Si scrive ‘Luca’ ma tutti, a San Sebastian, ci mettono la ‘K’. Per abitudine. “Luka Sangalli?”. No. “Luca, grazie". Italiano. “Un poco lo parlo però…. mejor en español!”. Gli viene naturale. “Sbagliano a scrivere il mio nome 9 volte su 10 qui”, città dove è nato e cresciuto il protagonista della nostra intervista. Nonni e genitori italiani, testa – e piedi – che parlano spagnolo, anzi per l’esattezza basco, ‘lingua difficilissima da imparare per chi viene da fuori': Luca è un tipico esempio di ‘canterano’ arrivato in prima squadra, tra i grandi della Liga. Ha già una super clausola di rescissione: 50 milioni di euro. Anche se in Spagna è prassi. “La Real è la mia scuola, la mia casa! E’ un orgoglio essere arrivato fin qui… poi per ragazzi come noi, di San Sebastian, è un emozione speciale che non si può spiegare". Facciamo un rapido test. “Il mio idolo e modello di sempre è Xabier Prieto, quello più recente con cui mi alleno tutti i giorni invece Illarramendi”. Buona la prima. “Se ho mai conosciuto Griezmann? Certo che si! Giocava con mio fratello, ci siamo parlati in più di un’occasione. Mi ricordo bene di lui, è un bravissimo ragazzo, molto gentile. Quando facevo il raccattapalle a bordo campo lui veniva spesso a salutarmi. Mi conosceva! Un giorno gli ho persino chiesto la maglia e me l’ha data!". Tutto molto bello e convincente. Ma il cuore italiano batte e si sente parecchio, soprattutto dalla nonna dove la pasta è la specialità della casa.

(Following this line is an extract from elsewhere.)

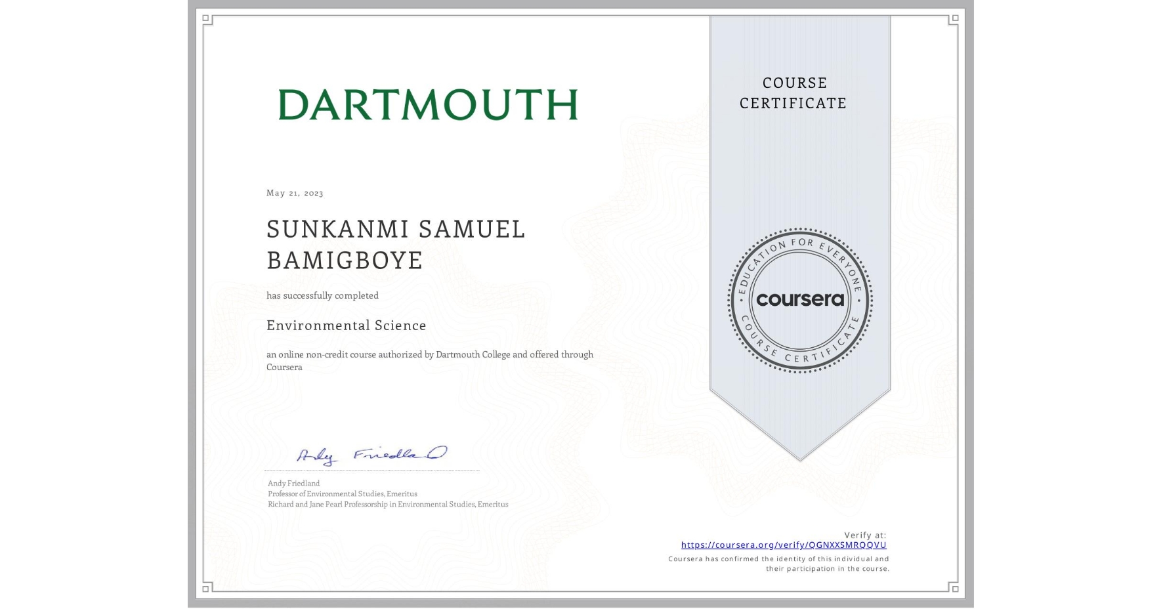Select the non-credit course description paragraph
The image size is (1163, 609).
(x=429, y=361)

LUCA: ITALIANO A SAN SEBASTIAN
Canta Adriano Celentano – in coro con il fratello Marco, a cui è legatissimo – e quando può si mangia un bel piatto di pasta, soprattutto a casa della nonna. "E’ una delle cose che mi mancano di più in assoluto dell’Italia. Un piatto di pasta si trova, è facile trovarlo in giro, anche da queste parti, ma è difficilissimo trovarlo buono e fatto bene”. Luca riavvolge il nastro e ci racconta le origini: “Poco dopo la nascita di mio padre i nonni hanno deciso di trasferirsi a San Sebastian per questioni lavorative e alla lunga siamo rimasti tutti qui! Certo, quando posso – oggi meno, in passato capitava ogni anno durante le vacanze estive – ci torno in Italia. Dove? A casa dei nonni, in Brianza”. La prima parola in italiano che gli viene in mente: “Ciao”. Spiega. “In Italia la dicevo sempre, sia quando mi presentavo sia ai saluti. In Spagna si dice solo una volta, alla fine". Tradizioni che si sfiorano. Ma la casa è una e si chiama San Sebastian: un piccolo paradiso. “Una città che consiglio di vistare: è magica. Ha il mare, la montagna, la gente è adorabile”. Segniamo tutto e lo prendiamo in parola.
LA PAURA
Stava sostenendo un esame alle sei e mezza del mattino perché poi si sarebbe dovuto allenare ma ad un certo punto qualcosa non va. “Mentre stavo facendo un esercizio ho iniziato ad avere problemi alla vista, a vedere ‘stelline’. Mi girava la testa, non riuscivo a muovere il braccio. Mi sono alzato per uscire dall’aula ma non riuscivo nemmeno a girare la maniglia della porta". I professioni provano a calmarlo ma il ragazzo non si riprende anzi, inizia a vomitare. Arriva il medico sociale del club e lo portano in ospedale. “Quando ho aperto gli occhi dalla barella e ho intravisto la scritta 'Unidad de Ictus’ devo ammettere che ho avuto paura. Paura che la mia vita cambiasse radicalmente da un momento all’altro. Dopo una serie di controlli specifici i medici hanno capito le ragioni dell'accaduto e mi hanno subito rassicurato. Fortunatamente è andato tutto bene e non ho avuto conseguenze. Continuo a giocare a calcio, a divertirmi, a sorridere”. Il finale migliore che potesse esserci. "Ho voltato pagina, adesso guardo avanti". Al campo. Alla Real. Anche se una sbirciatina all'Italia non manca mai.